● Texte proposé:
·····
Ledrain, (Fréjus) Eugène
Article mis en ligne le 2 octobre 2012

par Desmars, Bernard

Né le 22 juin 1844 à Sainte-Suzanne (Mayenne), décédé le 16 février 1910 à Paris (XVe arrondissement). Prêtre, puis employé à la Bibliothèque nationale, et enfin conservateur et professeur au musée du Louvre. Spécialiste de l’Antiquité. Critique littéraire. Dirigeant de l’Union phalanstérienne autour de 1900.

Eugène Ledrain
(Source : Larousse mensuel illustré, mai 1910)

Fils de Guillaume Nicolas Fréjus Ledrain, gendarme, et d’Eugénie Couriat, Eugène Ledrain fait ses études chez les Oratoriens pour devenir prêtre ; il est ordonné, mais abandonne rapidement la carrière ecclésiastique, sans doute en 1876 [1].

Un spécialiste des civilisations anciennes

Il est déjà connu alors comme égyptologue (il a suivi les cours de Renan et de Maspero au Collège de France et travaillé sous la direction du second à l’École pratique des hautes études). Il entre, grâce à Renan, à la Bibliothèque nationale, où il est d’abord chargé du catalogue des antiquités égyptiennes (à partir de 1876), puis du catalogue des imprimés (à partir de 1878) [2]. Il est nommé en 1881 au département des Antiquités orientales du musée du Louvre, puis, deux années plus tard, conservateur-adjoint des Antiquités orientales, avant d’obtenir en 1908 la fonction de conservateur du département des Antiquités orientales et de la céramique antique. Il est aussi professeur à l’École du Louvre, qu’il contribue à fonder en 1882-1883 ; il assure alors un cours d’inscriptions sémitiques, puis dans les années suivantes, d’épigraphie assyrienne, phénicienne et araméenne. Le directeur de l’École vante « l’enseignement vivant et fécond » assuré par Ledrain [3].
·····
● Lignes affichées:

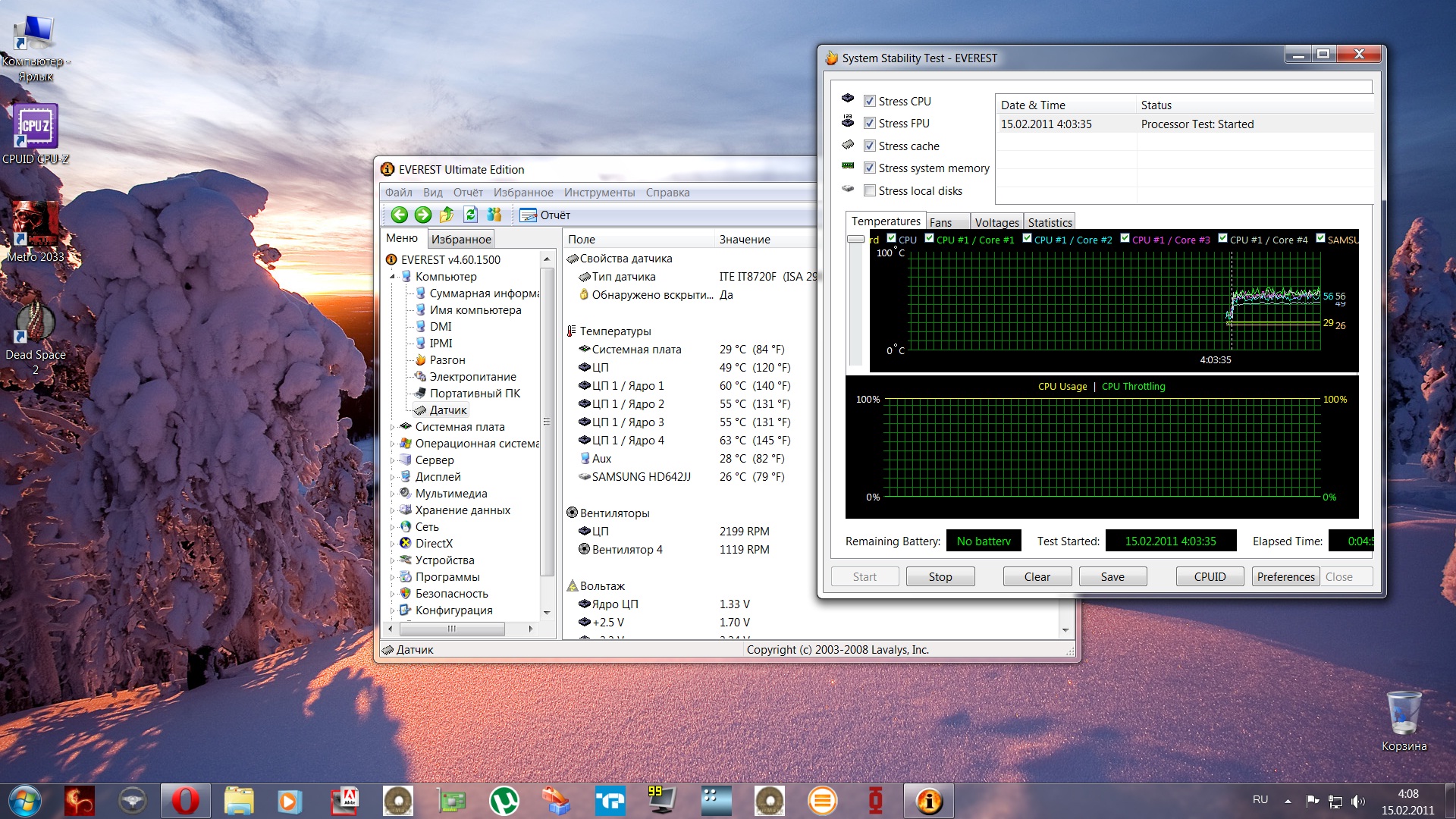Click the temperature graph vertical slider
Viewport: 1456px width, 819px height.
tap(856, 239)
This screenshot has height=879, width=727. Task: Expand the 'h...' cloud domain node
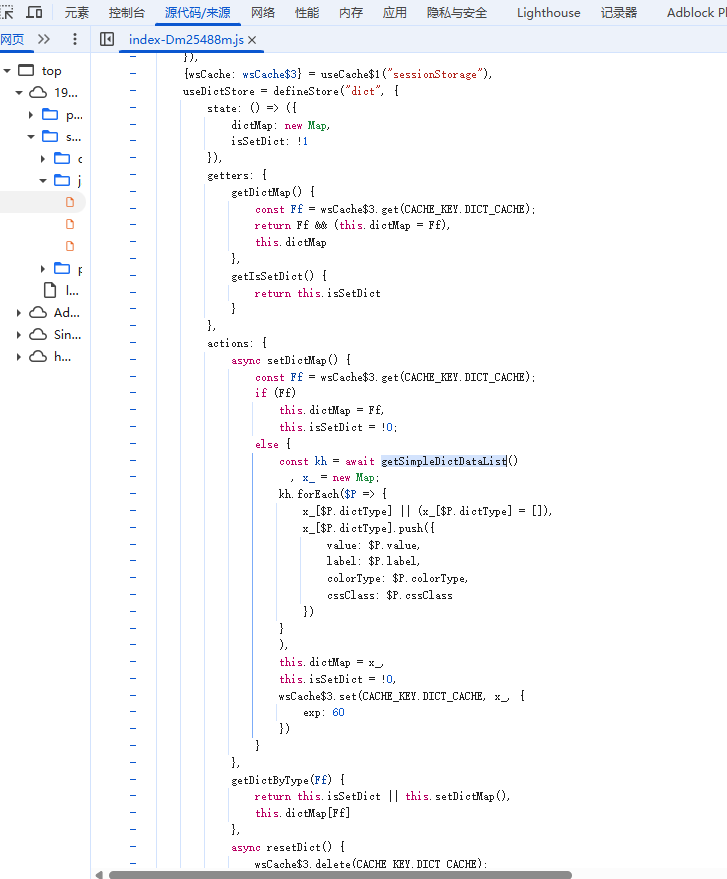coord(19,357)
·····
● Objectifs:
[A] Répondez à ces questions à partir de la notice sur Eugène Ledrain :
(i) Dans quelle commune est-il né ?
(ii) Quel métier exerçait son père ?
(iii) En quelle année est-il nommé au département des Antiquités orientales du musée du Louvre ?
[B] Dans la notice sur Eugène Ledrain, transformez en liste le paragraphe qui commence par « Il est déjà connu alors comme égyptologue », en conservant ses faits principaux.
[C] Poursuivez la notice sur Eugène Ledrain à partir de sa dernière phrase.

● Réponses attendues:
[A]
(i) À Sainte-Suzanne (Mayenne).
(ii) Gendarme.
(iii) En 1881.

[B]
- Déjà connu comme égyptologue : il a suivi les cours de Renan et de Maspero au Collège de France et a travaillé sous la direction de Maspero à l'École pratique des hautes études.
- Il entre à la Bibliothèque nationale grâce à Renan. Il y est chargé du catalogue des antiquités égyptiennes à partir de 1876, puis du catalogue des imprimés à partir de 1878.
- Au Louvre, il est nommé en 1881 au département des Antiquités orientales. Il devient conservateur-adjoint deux ans plus tard, puis conservateur du département des Antiquités orientales et de la céramique antique en 1908.
- Il enseigne à l'École du Louvre, qu'il contribue à fonder en 1882-1883. Il y donne d'abord un cours d'inscriptions sémitiques, puis d'épigraphie assyrienne, phénicienne et araméenne.
- Le directeur de l'École vante son « enseignement vivant et fécond ».

[C]
Conservateur et enseignant, Ledrain est aussi l’auteur de publications savantes sur les civilisations de l’Antiquité, sur Israël, sur l’Egypte ainsi que sur l’Assyrie. Il propose une nouvelle traduction de la Bible, dirige une collection scientifique (Bibliothèque d’histoire orientale, chez l’éditeur E. Leroux) et participe avec Oppert et Heuzey, tous les deux membres de l’Institut, à la fondation de la Revue d’assyriologie et d’archéologie orientale dont il est l’un des rédacteurs, avec généralement des articles brefs.

Il fréquente également les milieux ethnographiques : en 1900, il fait partie du comité d’organisation du Congrès international des sciences ethnographiques, où il peut d’ailleurs retrouver ses condisciples fouriéristes Textor de Ravisi, Verrier et Gauttard [4].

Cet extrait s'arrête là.